I do think that something like Sonarworks might be of value to you, too. It helps to smooth out the room interactions and allows you concentrate on the subtleties of the new monitors.

As always, YMMV.


----------



## wst3 (Mar 2, 2019)

One of the few major episodes of buyers remorse occurred when I finally retired my Yorkville YSM3s for a pair of Presonus Sceptres. I didn't use near field monitors a lot back then, mostly listened to my mains (UREI 809s), a whole 'nother discussion<G>.

BUT... I vaguely recall needing time to get used to the YSMs (I think late 80s, early 90s? I don't change monitors often).

And it wasn't like I hadn't heard the Sceptres before I purchased them. Monitors are not something I can buy without hearing them first.

Anyway, so the Sceptres are markedly different sounding monitors. And I was a little bit concerned. So I spent a couple weeks cleaning the studio, repairing cables, and just plain listening. All the while I had some of my favorite tracks playing through the Sceptres. I'd also switch between all three monitor pairs for reference.

I don't know how many hours I spent, it wasn't all that many, before I started to get accustomed to them. It's been a while now (two years maybe?) and I know what to expect from them, and I can trust my mixes to translate. For a while I also had a pair of LSR305s, borrowed from a friend. If anything I'd probably say they were closer to what I'd expect from consumer loudspeakers, and it was a little easier to mix on them from the start. They made for a fantastic sanity check. I'll probably end up getting a pair to keep one of these days.
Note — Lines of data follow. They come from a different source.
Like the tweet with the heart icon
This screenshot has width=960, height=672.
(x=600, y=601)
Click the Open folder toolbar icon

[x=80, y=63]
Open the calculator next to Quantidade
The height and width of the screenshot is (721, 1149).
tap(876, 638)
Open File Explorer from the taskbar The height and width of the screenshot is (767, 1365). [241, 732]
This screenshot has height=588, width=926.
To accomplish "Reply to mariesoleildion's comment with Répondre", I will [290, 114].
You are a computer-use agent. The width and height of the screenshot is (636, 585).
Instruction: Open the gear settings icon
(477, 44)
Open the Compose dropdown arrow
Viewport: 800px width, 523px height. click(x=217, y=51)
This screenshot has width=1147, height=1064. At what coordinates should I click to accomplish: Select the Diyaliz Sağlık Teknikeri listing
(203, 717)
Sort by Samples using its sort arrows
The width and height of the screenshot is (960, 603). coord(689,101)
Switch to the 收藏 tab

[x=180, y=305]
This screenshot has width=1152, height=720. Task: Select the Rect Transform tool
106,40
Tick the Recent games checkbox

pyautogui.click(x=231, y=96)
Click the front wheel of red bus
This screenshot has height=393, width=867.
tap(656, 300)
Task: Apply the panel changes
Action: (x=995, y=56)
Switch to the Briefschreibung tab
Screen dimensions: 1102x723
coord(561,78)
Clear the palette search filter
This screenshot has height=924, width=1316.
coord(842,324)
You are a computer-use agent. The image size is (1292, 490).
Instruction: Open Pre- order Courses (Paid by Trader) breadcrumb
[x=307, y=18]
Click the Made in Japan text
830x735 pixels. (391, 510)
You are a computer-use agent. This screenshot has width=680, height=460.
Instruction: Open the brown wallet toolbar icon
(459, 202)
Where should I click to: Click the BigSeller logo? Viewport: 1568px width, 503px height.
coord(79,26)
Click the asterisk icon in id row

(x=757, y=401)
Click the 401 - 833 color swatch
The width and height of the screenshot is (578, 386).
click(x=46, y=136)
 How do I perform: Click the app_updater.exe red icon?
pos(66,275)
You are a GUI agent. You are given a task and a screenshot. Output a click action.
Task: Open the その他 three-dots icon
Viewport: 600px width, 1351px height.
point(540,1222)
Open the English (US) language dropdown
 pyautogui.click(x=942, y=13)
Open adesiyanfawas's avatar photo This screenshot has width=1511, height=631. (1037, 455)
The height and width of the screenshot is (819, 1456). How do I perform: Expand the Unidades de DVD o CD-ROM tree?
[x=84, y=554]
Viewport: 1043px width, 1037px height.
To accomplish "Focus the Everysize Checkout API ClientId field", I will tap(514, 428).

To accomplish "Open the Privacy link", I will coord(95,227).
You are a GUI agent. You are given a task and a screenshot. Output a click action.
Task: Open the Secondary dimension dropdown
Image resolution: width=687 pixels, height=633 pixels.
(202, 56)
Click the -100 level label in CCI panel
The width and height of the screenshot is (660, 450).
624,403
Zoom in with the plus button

And I will almost certainly upgrade from the Sceptres at least (but hopefully no more than) one more time. I'm quite fond of the Barefoot monitors, and PMC, ATC, and a couple others. The next step up will be a large one, and I'm in no great hurry (except when I am mixing) to spend that money.


----------



## Jeremy Spencer (Mar 6, 2019)

About a year and half ago I upgraded my KRK 5's and a Steinberg UR22....to Yamaha HS8's and an Apogee Element. I was was actually shocked at what was revealed in past mixes, embarrassing actually. Took me about a year to get used to the new setup, but I understand them now and know the "sweet spots". I have the KRK's hooked up as a reference, and can't believe how awful they sound!


----------



## danbo (Mar 18, 2019)

Maybe you need to regularly listen to more sources, your ears would learn to adapt.

People consume music in all sorts of circumstances, especially video games I do. My studio has


Stax SR009 reference (custom amp + R2R external DAC)
Variety of dynamic and planer headphones, including gamer headphones
Adam A3X surround
Logitech 5.1 surround
Logitech 2.1 gaming
Variety of cheap computer speakers

Nothing will be more resolving than a pair of electrostatic headphones, the rest is for variety, my ears get bored too. In the old days I'd also listen on Oris horns, Maggie planers, etc.


----------